# taz.de -- Rassistische Polizeigewalt in den USA: Endlich wird hingeschaut
       
       > Das Verhältnis zwischen Bürger*innen und Staat ist in den USA völlig
       > gestört. Ohne eine Reform der Polizei lässt es sich nicht reparieren.
       
 (IMG) Bild: Atlanta, Georgia: Hier wurde der Schwarze Rayshard Brooks getötet
       
       Schon wieder [1][ist ein Schwarzer in den USA von der Polizei erschossen
       worden]. Schon wieder hat Schwarzes Leben nicht gezählt. Der Hergang der
       Todesschüsse von Atlanta mag nicht so eindeutig sein wie die Ermordung
       George Floyds in Minneapolis Ende Mai.
       
       Im Gegenteil: Ein Schwarzer, der sich ein Handgemenge mit der Polizei
       liefert, dabei einen Elektroschocker klaut, davonrennt, den Taser auf einen
       Polizisten richtet und dann erschossen wird – das wäre noch vor wenigen
       Wochen nicht einmal eine Nachricht gewesen. Dabei wäre der Skandal genau
       der gleiche: Man kann ziemlich sicher sein, dass ein Weißer, der betrunken
       vor einem Schnellrestaurant in seinem Auto einschläft, nicht von der
       Polizei erschossen worden wäre.

-- -- --

## AUFGABEN
a – Nenne alle Ortsnamen, die im Text über rassistische Polizeigewalt in den USA vorkommen.
b – Schreibe den Text über rassistische Polizeigewalt in den USA im Anschluss an seinen letzten Satz weiter.
Die Datensätze spielen hierfür keine Rolle.

## VORLIEGENDE DATENSÄTZE
-- -- --

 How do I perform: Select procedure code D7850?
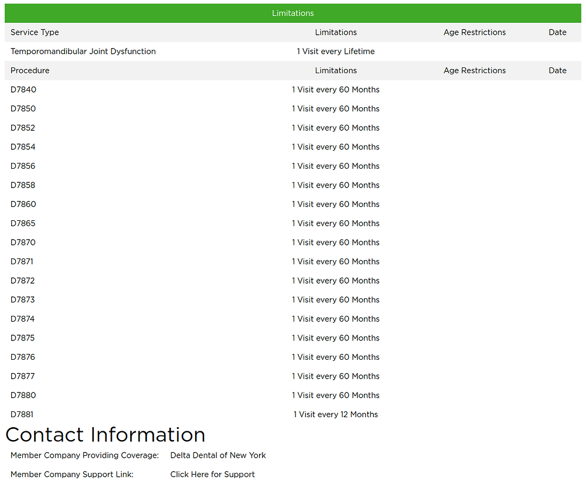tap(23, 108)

-- -- --

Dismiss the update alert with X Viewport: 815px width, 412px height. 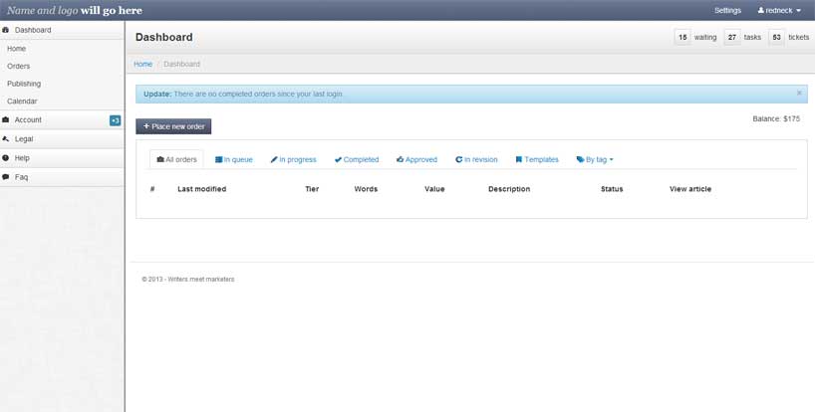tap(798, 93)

-- -- --

## LÖSUNGEN
a – USA, Atlanta, Georgia, Minneapolis

b –
       Es wird also endlich genauer hingeschaut, und dafür spricht auch die
       Reaktion, nicht nur der Medien, sondern auch der Politik. Die Polizeichefin
       erklärt ihren Rücktritt, Atlantas Bürgermeisterin setzt durch, dass der
       verantwortliche Polizist sofort entlassen wird. Da scheint begriffen worden
       zu sein, dass etwas so im Argen liegt im Verhältnis von Schwarzen
       Bürger*innen und Polizei, dass sofortiges Handeln nötig ist.
       
       Das aber muss wesentlich weiter und tiefer gehen als bislang. Die
       Ausbildung der Streifenpolizisten in den USA ist ein Skandal, sie muss viel
       länger und gründlicher werden, bevor die Uniformierten auf die Bevölkerung
       losgelassen werden. Racial Profiling muss radikal unterbunden werden.
       Solange Schwarze Mütter ihren männlichen Kindern detaillierte
       Verhaltensanweisungen mitgeben müssen, damit sie Pubertät und Jugend
       überstehen, ohne von der Polizei erschossen zu werden, ist etwas
       grundsätzlich falsch.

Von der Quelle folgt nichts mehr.